I wish I could pull the reference out of the unreliable stew of everything I have read and heard about jazz that bubbles and festers in my brain, but in truth, it may not have been Dizzy who said that bop came about so black musicians could have a music of their own again that whites couldn't play. It was probably a white critic! I know Diz made the comment about black folks preferring R&B to bop, but I don't think it was from Ken Burns' series. It might have been. It was in a discussion of the financial failure of his big band.
I agree that the Dizzy solo on Hot Mallets is very cool and boppish, almost out of place. It has the same effect that his solos on some of the Cab Calloway records- it sounds so ahead of its time it just jumps out at me.
Another ahead-of-its-time voice on the Hamp Victors was guitarist Oscar Moore on Jack the Bellboy.

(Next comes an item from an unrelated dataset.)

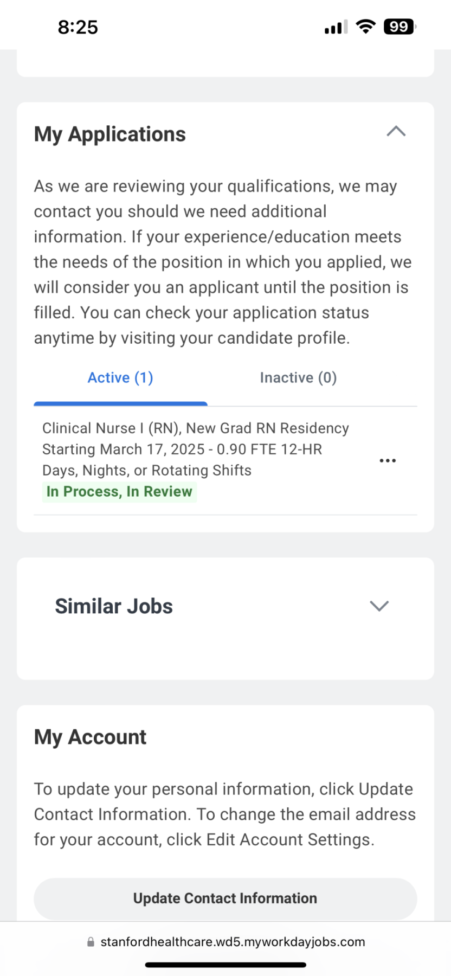Tap the home indicator bar at bottom

[x=226, y=965]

Hamp with the King Cole Trio all sounded way ahead of anything on record in '40 except maybe some of the Goodman small group sides with Charlie Christian.

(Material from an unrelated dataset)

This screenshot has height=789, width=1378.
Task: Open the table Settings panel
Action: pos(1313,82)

Funny that Hawkins opened up so many harmonic possibilities on Body and Soul in '39, then was (I think unfairly ) criticized for some of the records made only 5 or 6 years later like the '44 Keynote sessions or Stuffy on Capitol, for not quite getting bop. There seems to be a kind of barrier that some musicians couldn't or wouldn't pass that resulted in a bunch of very dry-humored recordings just after the '44 recording ban that I would have to call "almost bop".